BUELLTON, Californie (Reuters) – Le président américain Joe Biden, lors d’un entretien téléphonique mercredi avec le Premier ministre israélien Benjamin Netanyahu, a souligné la nécessité urgente de conclure un accord de cessez-le-feu pour les otages à Gaza et a souligné que les prochaines négociations du Caire étaient cruciales, a déclaré la Maison Blanche.

Leur appel fait suite au voyage éclair du secrétaire d’Etat américain Antony Blinken au Moyen-Orient qui s’est terminé mardi sans accord entre Israël et les militants du Hamas sur une trêve dans l’enclave palestinienne.

Les négociateurs qui luttent depuis des mois pour conclure un accord de cessez-le-feu prévoient de se rencontrer dans les prochains jours au Caire.

“Le président a souligné l’urgence de conclure l’accord de cessez-le-feu et de libération des otages et a discuté des prochaines négociations au Caire pour éliminer tous les obstacles restants”, a déclaré la Maison Blanche dans un communiqué.

Selon le communiqué, Biden et Netanyahu ont également discuté des efforts des États-Unis pour soutenir Israël « contre toutes les menaces de l’Iran, y compris ses groupes terroristes mandatés, le Hamas, le Hezbollah et les Houthis, y compris les déploiements militaires défensifs américains en cours ».

L’Iran a promis de prendre des mesures de représailles après l’assassinat du chef du Hamas Ismaïl Haniyeh, le 31 juillet à Téhéran, qu’il impute à Israël. Israël n’a ni confirmé ni démenti être à l’origine de cet assassinat.

Les États-Unis ont ordonné le déploiement d’un sous-marin lance-missiles au Moyen-Orient et ont ordonné au groupe d’attaque Abraham Lincoln d’accélérer son déploiement dans la région pour être sur place pour renforcer la défense d’Israël.

Blinken et les médiateurs d’Égypte et du Qatar ont placé leurs espoirs dans une « proposition de rapprochement » américaine visant à réduire les écarts entre les deux parties dans la guerre de Gaza qui dure depuis 10 mois.

« Le président Biden s’est entretenu avec le Premier ministre israélien Benjamin Netanyahu pour discuter du cessez-le-feu et de l’accord de libération des otages ainsi que des efforts diplomatiques visant à désamorcer les tensions régionales », a indiqué plus tôt la Maison Blanche dans un communiqué.

La vice-présidente Kamala Harris, qui acceptera officiellement jeudi à Chicago sa nomination comme candidate démocrate à l’élection présidentielle du 5 novembre, s’est également jointe à l’appel.
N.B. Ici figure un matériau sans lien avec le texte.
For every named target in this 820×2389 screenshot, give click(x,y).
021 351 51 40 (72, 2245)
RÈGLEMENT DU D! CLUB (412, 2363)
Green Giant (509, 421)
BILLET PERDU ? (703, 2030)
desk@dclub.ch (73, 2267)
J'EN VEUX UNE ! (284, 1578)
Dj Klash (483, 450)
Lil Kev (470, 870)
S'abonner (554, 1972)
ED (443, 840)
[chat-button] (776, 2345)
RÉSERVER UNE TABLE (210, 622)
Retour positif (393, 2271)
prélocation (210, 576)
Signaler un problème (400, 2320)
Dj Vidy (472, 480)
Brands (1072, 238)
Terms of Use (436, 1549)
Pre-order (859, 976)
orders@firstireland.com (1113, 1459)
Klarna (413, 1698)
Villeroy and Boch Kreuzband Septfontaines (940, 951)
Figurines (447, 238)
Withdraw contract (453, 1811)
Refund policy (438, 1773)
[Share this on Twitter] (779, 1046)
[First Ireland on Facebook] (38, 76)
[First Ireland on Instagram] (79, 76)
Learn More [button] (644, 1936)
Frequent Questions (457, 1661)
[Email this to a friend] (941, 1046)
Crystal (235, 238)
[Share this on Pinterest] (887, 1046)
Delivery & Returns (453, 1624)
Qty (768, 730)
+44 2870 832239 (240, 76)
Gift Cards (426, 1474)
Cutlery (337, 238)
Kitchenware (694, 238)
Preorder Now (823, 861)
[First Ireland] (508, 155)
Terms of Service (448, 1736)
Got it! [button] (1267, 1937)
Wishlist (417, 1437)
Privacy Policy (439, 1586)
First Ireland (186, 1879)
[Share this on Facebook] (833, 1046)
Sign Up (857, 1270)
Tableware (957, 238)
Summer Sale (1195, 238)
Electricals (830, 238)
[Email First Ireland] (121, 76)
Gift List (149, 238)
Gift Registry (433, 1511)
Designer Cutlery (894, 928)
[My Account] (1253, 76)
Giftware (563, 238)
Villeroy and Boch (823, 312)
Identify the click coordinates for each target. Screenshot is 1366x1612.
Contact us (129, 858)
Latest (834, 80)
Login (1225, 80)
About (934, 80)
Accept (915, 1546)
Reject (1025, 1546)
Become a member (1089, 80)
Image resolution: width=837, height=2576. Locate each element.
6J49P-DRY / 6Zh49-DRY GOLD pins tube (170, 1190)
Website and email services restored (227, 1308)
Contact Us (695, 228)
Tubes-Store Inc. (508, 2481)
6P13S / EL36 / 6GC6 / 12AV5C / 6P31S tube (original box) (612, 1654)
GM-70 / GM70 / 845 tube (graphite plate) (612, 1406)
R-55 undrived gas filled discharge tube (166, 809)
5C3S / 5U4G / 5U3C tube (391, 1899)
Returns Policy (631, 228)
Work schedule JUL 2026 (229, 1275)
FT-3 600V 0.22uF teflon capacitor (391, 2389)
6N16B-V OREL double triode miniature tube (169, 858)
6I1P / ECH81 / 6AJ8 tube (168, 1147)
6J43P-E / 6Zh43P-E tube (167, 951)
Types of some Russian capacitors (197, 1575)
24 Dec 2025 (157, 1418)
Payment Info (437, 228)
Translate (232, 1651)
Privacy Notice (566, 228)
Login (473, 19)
Biden, qui est en vacances dans un ranch de 8 000 acres dans la vallée de Santa Ynez en Californie, devait faire pression sur Netanyahu pour qu’il assouplisse une nouvelle demande israélienne visant à autoriser le maintien de forces le long d’un couloir terrestre entre l’Égypte et Gaza, a déclaré un responsable américain avant l’appel.

Le bureau de Netanyahu a démenti mercredi un rapport de la télévision israélienne selon lequel le pays avait accepté de retirer ses troupes du corridor dit de Philadelphie, une étroite bande de terre de 14,5 km de long (neuf miles) le long de la frontière sud de l’enclave côtière avec l’Égypte.

La conclusion d’un cessez-le-feu à Gaza est une priorité majeure pour Biden. Un haut responsable américain a déclaré vendredi que les pourparlers étaient proches d’un accord, mais qu’un accord final était jusqu’à présent extrêmement difficile à trouver.

Dans le cadre des négociations visant à mettre un terme aux combats dans cette guerre qui dure depuis 10 mois, le Hamas cherche à obtenir un retrait israélien complet de Gaza, y compris du corridor de Philadelphie.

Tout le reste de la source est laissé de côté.